We’ve been busily running a large performance study across clouds for the last few months, and although I’ve been learning immense things (how to setup and use Infiniband, and build applications and install drivers for new devices)! I haven’t taken any time to write anything down. Logically this makes sense, because a lot (most) of our findings belong in papers. But I did something fun last night, parallel but unrelated to the study, that I thought would be fun to share. Let’s start with a story.

V100 GPUs on Google Kubernetes

For our study, we needed to find a common GPU across clouds, and within our on-premises clusters. That turned out to be V100s. As I mentioned - these are “old” in the land of GPUs. A GPU from 7 years ago (2017) that is no longer in high demand is most definitely not going to be a focus for any cloud vendor. People won’t demand it as highly, so they can’t charge as much for it. While we had many different clouds and setups, one such setup turned out to warrant GPUs on Google Kubernetes Engine (GKE). When we tested earlier in the year the automated driver installers (provided via a daemonset) didn’t work, so I grabbed one on GitHub that seemed to do the trick. That installer stopped working a few months later when it was time to run the experiments. With some testing, we learned that using the “latest” version would work successfully to expose the devices! That looked like this:


time gcloud container clusters create gpu-cluster-32 \
    --threads-per-core=1 \
    --accelerator type=nvidia-tesla-v100,count=8,gpu-driver-version=latest \
    --num-nodes=32 \
    --machine-type=n1-standard-32 \
    --enable-gvnic \
    --network=mtu9k \
    --system-config-from-file=./system-config.yaml \
    --region=us-central1-a \
    --project=${GOOGLE_PROJECT} 

We had a working setup. All 8 GPU were being hit by applications, and (despite not having an OS bypass for connectivity) the results were OK.

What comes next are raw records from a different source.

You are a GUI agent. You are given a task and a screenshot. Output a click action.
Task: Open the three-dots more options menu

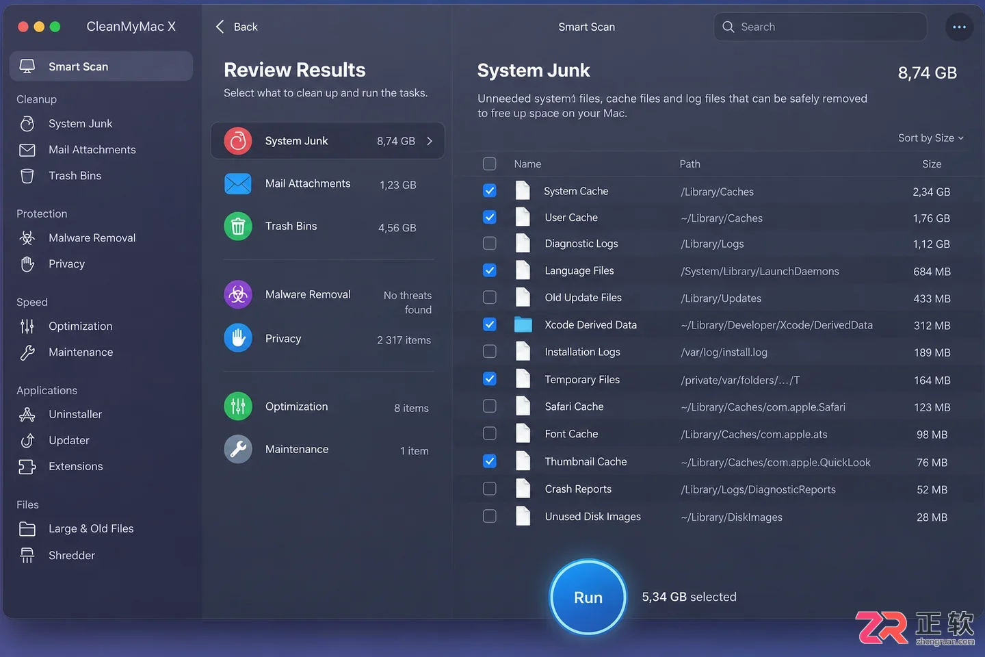959,27
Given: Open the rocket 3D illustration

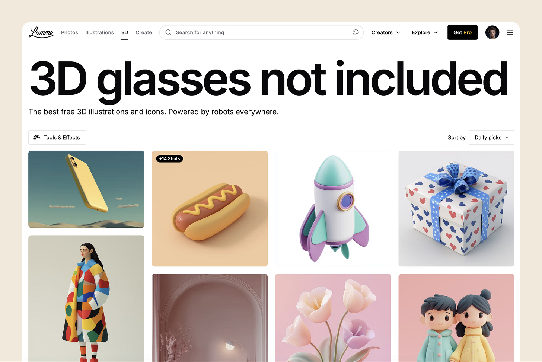Looking at the screenshot, I should click(x=333, y=208).
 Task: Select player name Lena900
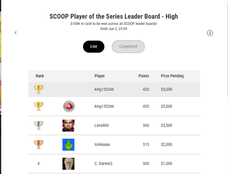(102, 125)
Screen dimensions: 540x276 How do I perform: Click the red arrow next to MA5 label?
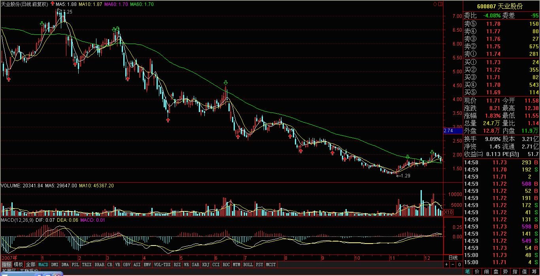[52, 4]
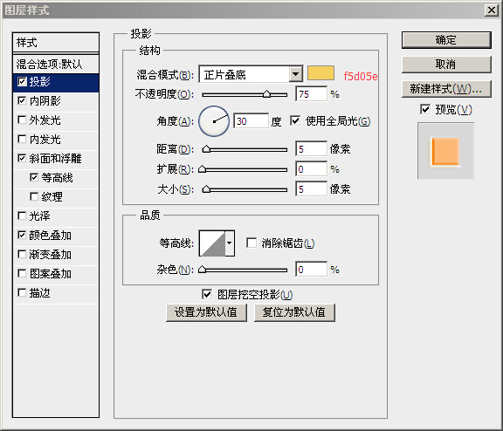Toggle 图层挖空投影 checkbox
Screen dimensions: 503x431
click(x=207, y=294)
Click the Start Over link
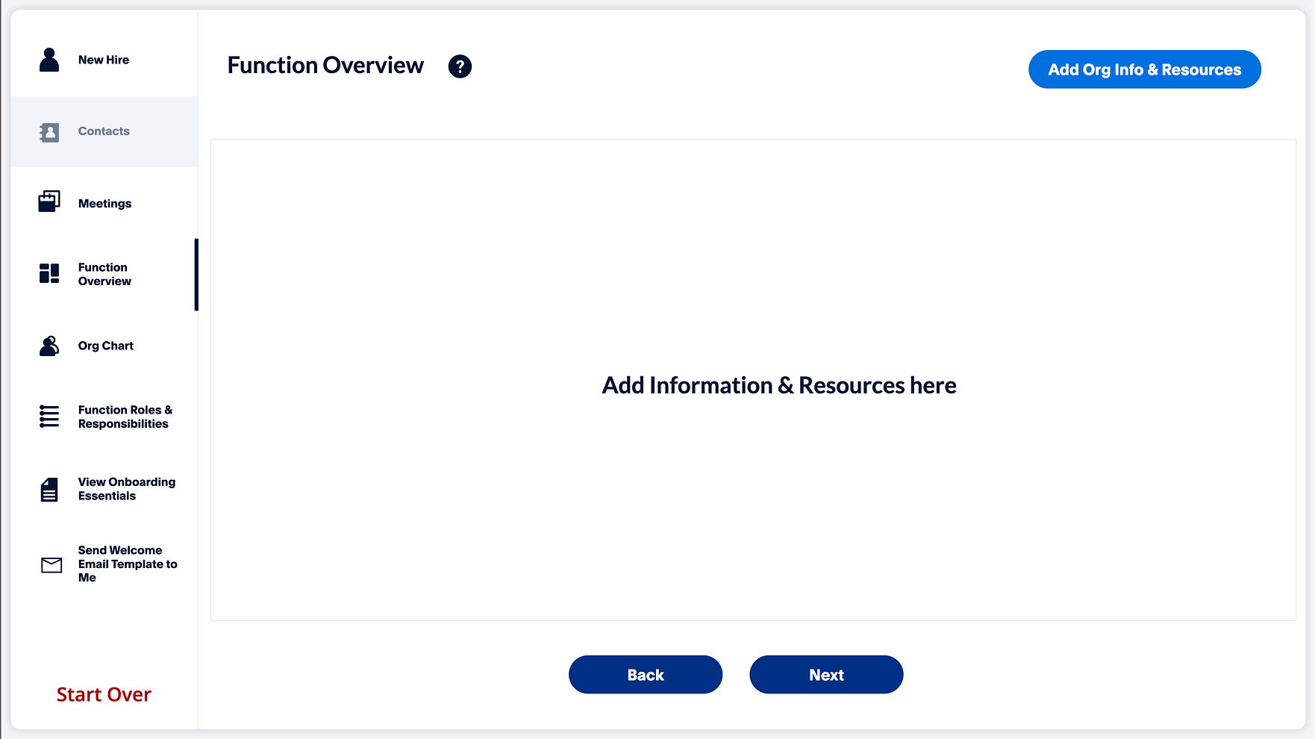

V100 GPUs on Compute Engine

I created an analogous setup with Flux Framework on Compute Engine, deployed with Terraform. This required a custom build of the base image, and I strategically did it to be exactly the same as the containers to minimize friction between the two environments. But it didn’t work as I expected -only 4/8 GPUs were being used. That’s actually a story for another time (one I found the solution to after looking at Slurm and Flux source code and thinking about the contexts) but one of the strategies that was sane to try (of course in the wee hours of the morning) was to try and re-create the GKE setup where I knew it was working. This would mean deploying the GKE node as a VM and installing everything to it. Arguably, the same driver and base image that successfully used 8 on GKE should do the same on Compute Engine. And here we begin our (short) adventure! This was only an hour or two in the middle of the night, and actually well before I worked on the much harder of the two problems stated earlier. It was still great and worthy of a write-up in case anyone else has this need.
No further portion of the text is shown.